Alasan Kemenkeu Pungut Pajak E-Commerce 0,5%
Direktur Penyuluhan, Pelayanan, dan Hubungan Masyarakat Ditjen Pajak Kemenkeu Rosmauli menjelaskan, latar belakang diterbitkannya PMK itu adalah pesatnya perkembangan perdagangan melalui marketplace di Indonesia, terutama setelah pandemi Covid-19.
“Perkembangan ini diperkuat oleh tingginya jumlah penduduk Indonesia, meningkatnya penggunaan smartphone dan internet, serta kemajuan teknologi finansial yang semakin memudahkan transaksi secara daring,” kata Rosmauli di Gedung DJP, Senin (14/7) malam.
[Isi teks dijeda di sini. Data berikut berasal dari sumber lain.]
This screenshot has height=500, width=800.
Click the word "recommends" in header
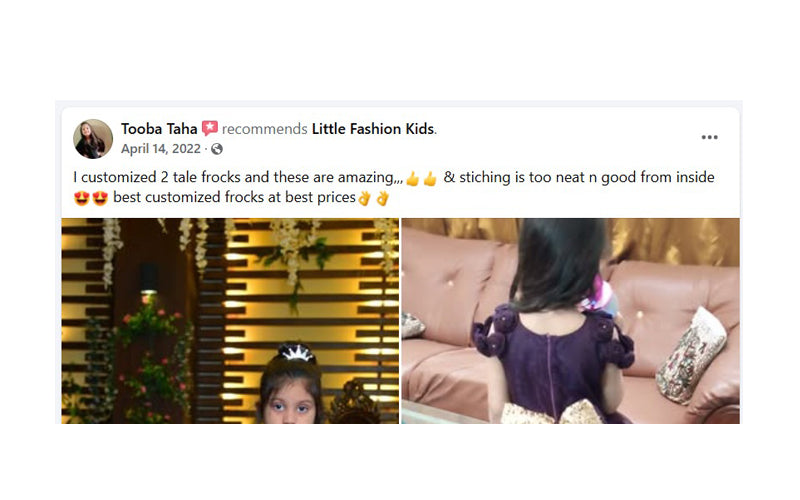click(264, 129)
Menurut dia, kondisi tersebut menciptakan ekosistem perdagangan berbasis digital yang terus tumbuh. Oleh karena itu, diperlukan pengaturan yang mendorong kemudahan administrasi perpajakan.
“Ini khususnya bagi pelaku usaha yang bertransaksi melalui sistem elektronik,” ujar Rosmauli.
Selain itu, pengaturan tersebut bertujuan menciptakan keadilan berusaha antara pelaku usaha digital dan konvensional. Ia menyebut, praktik ini sudah diterapkan di beberapa negara seperti Meksiko, India, Filipina, dan Turki.
Yoga menambahkan, aturan pajak e-commerce akan diterapkan secara bertahap guna mengimbangi kesiapan pihak-pihak yang terlibat.
“Kami sudah berkomunikasi dengan marketplace. Kami sosialisasikan dan mereka juga butuh penyesuaian di sistem. Ketika mereka siap untuk implementasi, mungkin dalam satu sampai dua bulan ke depan baru kami tetapkan mereka sebagai pemungut PMSE,” ujar Yoga.